Youngstown never has had a Latino council member or municipal court judge, and only two Latinos ever have sat on the city’s school board.
There are only a handful of Latino lawyers and teachers, and few, if any, principals.
Many Latinos left Puerto Rico, Cuba and Mexico to come to this area to work in the booming steel-mill industry.
But, for some reason, Latinos didn’t branch out to other industries or professions as quickly when the mills died. Some older Latinos, especially those from Puerto Rico, returned to the island commonwealth.
Their offspring found what jobs they could and remained here.
And while there are several black-owned businesses throughout the Valley, you would be hard-pressed to find many Latino-owned businesses.
There is not one Latino-owned funeral home in Youngstown. There is one Latino-owned auto body shop on the city’s East Side that I know of.
The means to improving one’s lot in life is through the ballot box and education.
But the stats for Latinos in Ohio are cause for concern.
The Hispanic Leadership Network, based in Washington, D.C., is an advocacy-action group focused on the Latino community.
According to the HLN, which cited info from the Pew Hispanic Center, Ohio has 140,000 eligible Latino voters, which constitutes about 2 percent of all eligible voters in the state.
Less than half of Latinos in Ohio are eligible to vote.
Nearly one-third — 32 percent — of Latino eligible voters are age 18 to 29 compared with 26 percent of black eligible voters and 20 percent of white eligible voters.
Twenty-three percent of Latino eligible voters in Ohio have not completed high school.
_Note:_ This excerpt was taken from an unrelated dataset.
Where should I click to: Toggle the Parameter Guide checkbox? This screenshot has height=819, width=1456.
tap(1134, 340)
That is not going to get it done.
The unemployment rate among Latinos in Ohio is 16 percent, whereas the overall state unemployment rate was 7.5 percent as of March — 8.8 percent overall in Mahoning, Trumbull and Columbiana counties.
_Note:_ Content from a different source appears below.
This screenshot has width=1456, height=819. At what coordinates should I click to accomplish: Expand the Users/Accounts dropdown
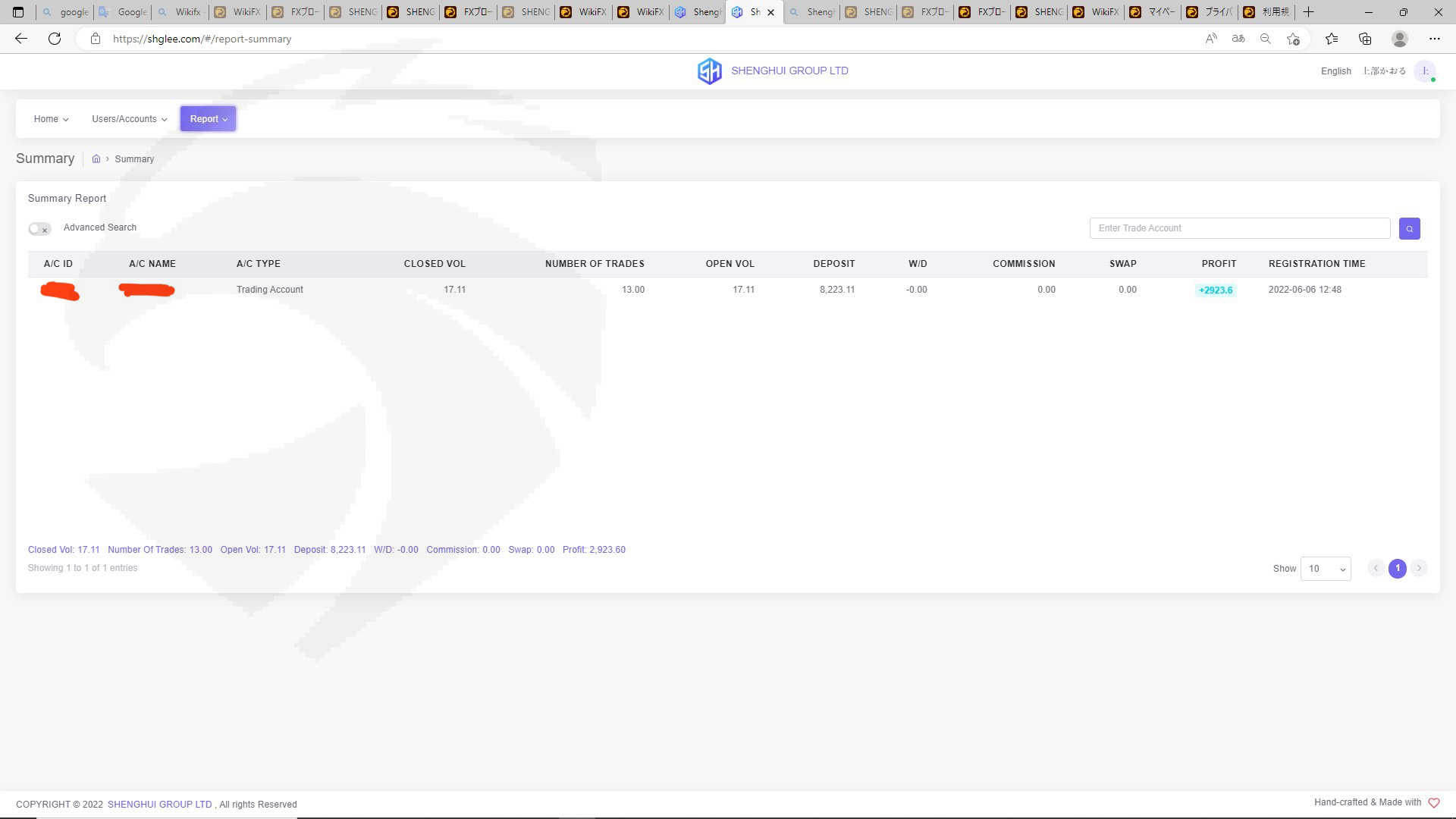click(129, 119)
The keyword in 21st-century America is diversity. We have a biracial president and the first Latina woman to serve on the U.S. Supreme Court.
Politics is not a game for everyone, but surely there are qualified Latinos out there who can get elected to city and county positions.
The question is, who will be the man or woman to step up to the plate? And will Latinos get out to vote?